As far as Van Sant's attempts to modernize the film go, Psycho  feels like a strange mixture of the '60s and '90s. The dialogue, crafted for 1960s audience, feels stilted and unbelievable coming from people in 1998, the costumes look out of place in the modern setting and the addition of gore fails to amp up the shock value. While Danny Elfman and Steve Bartek are credited for adapting the score, it sounds like they did virtually nothing to Bernard Hermann's score, save for the updated theme over the closing credits, which is actually a pretty good interpretation. By far the worst thing about the film is the way Van Sant botches the iconic scares. The finale takes place in a basement that looks way too cleanly (it even features a giant zoo-like cage for pet owls), the fight between Norman, Sam and Lila feels forced and, worst of all, the iconic shower scene is rendered absurd, especially with Mother's blond hair!

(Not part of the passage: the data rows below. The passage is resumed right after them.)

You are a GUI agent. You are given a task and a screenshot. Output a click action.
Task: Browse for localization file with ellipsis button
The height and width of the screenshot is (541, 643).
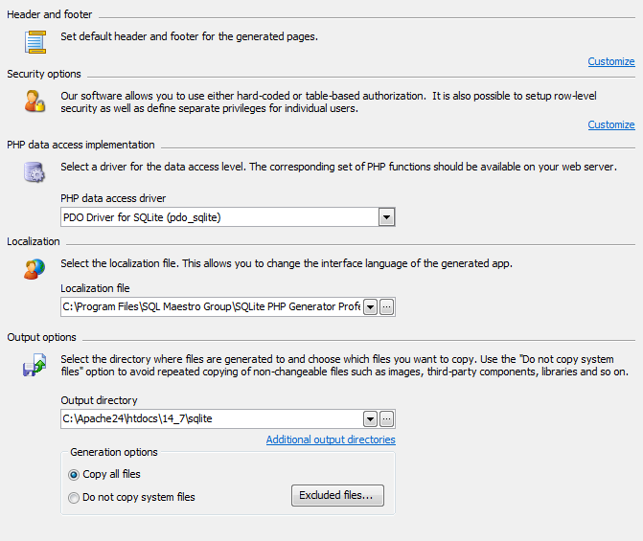[387, 307]
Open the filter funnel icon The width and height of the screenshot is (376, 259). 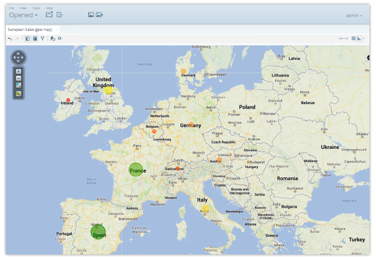pos(42,38)
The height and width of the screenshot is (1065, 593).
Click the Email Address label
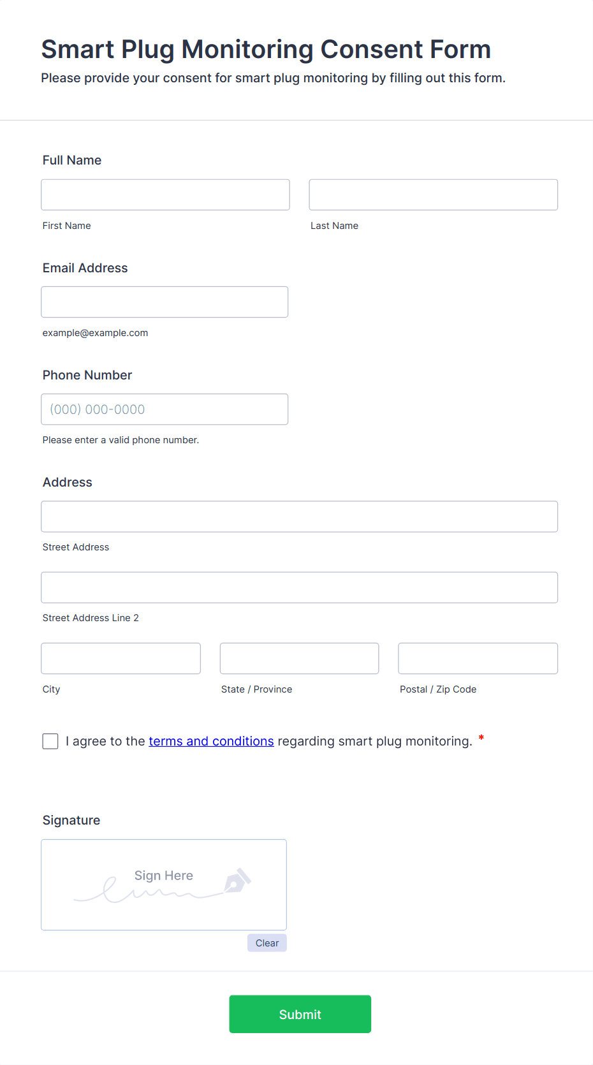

I give Psycho a 1 out of 5 Stars. As bad as this film is, I can't hate on most of the people involved. I genuinely believe everyone involved did the best they could and tried to be respectful to what Hitchchock did in 1960. Every single problem in this film can be traced back to Gus Van Sant. By doing a shot-for-shot remake as opposed to an original take or something in between the two approaches, Van Sant only succeeds in damning any chance the film has of succeeding and reminding the audience of just how brilliant Hithcock's film truly was, still is and forever will be. Psycho 1960 is one of the greatest films of all time and will always be remembered for changing the landscape of cinema forever. Psycho 1998 is one of the worst films of all time and has mercifully been forgotten, now thought of as nothing more than a textbook example of how not to remake a classic film.